■ Aim of the task
Go through the entries below and return every line that contains "computer".
↓↓↓
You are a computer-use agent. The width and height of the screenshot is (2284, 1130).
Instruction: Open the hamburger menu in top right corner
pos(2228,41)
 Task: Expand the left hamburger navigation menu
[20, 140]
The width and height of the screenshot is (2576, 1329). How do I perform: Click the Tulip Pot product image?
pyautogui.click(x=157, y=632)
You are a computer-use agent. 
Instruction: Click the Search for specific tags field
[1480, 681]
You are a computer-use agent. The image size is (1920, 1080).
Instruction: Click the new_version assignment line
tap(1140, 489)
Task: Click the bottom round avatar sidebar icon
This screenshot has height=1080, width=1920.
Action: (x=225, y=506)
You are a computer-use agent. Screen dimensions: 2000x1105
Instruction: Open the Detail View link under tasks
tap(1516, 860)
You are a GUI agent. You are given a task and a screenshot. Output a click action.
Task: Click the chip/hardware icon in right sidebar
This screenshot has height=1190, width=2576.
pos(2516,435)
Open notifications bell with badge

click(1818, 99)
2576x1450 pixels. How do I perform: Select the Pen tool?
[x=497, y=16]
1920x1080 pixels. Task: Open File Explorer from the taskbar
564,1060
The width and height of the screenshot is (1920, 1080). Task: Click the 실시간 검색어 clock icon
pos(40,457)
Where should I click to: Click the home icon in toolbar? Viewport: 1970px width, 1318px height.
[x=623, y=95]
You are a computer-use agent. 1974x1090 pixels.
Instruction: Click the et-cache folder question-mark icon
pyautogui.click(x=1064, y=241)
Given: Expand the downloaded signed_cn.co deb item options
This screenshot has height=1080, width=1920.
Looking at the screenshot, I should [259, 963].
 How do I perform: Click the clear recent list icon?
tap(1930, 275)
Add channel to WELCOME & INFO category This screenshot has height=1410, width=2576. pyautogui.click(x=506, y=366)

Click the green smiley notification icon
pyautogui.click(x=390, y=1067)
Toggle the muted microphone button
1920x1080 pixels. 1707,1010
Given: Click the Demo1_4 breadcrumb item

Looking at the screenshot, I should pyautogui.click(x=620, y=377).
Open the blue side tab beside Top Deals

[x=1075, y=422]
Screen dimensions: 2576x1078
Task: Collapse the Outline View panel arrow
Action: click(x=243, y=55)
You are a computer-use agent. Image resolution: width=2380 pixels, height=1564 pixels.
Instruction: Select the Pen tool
↑↑↑
■ Solution for this exercise
You are a computer-use agent. The width and height of the screenshot is (2284, 1130).
You are a computer-use agent. 
You are a computer-use agent. The image size is (1920, 1080).
You are a computer-use agent. Screen dimensions: 2000x1105
You are a computer-use agent. 1974x1090 pixels.
You are a computer-use agent. Image resolution: width=2380 pixels, height=1564 pixels.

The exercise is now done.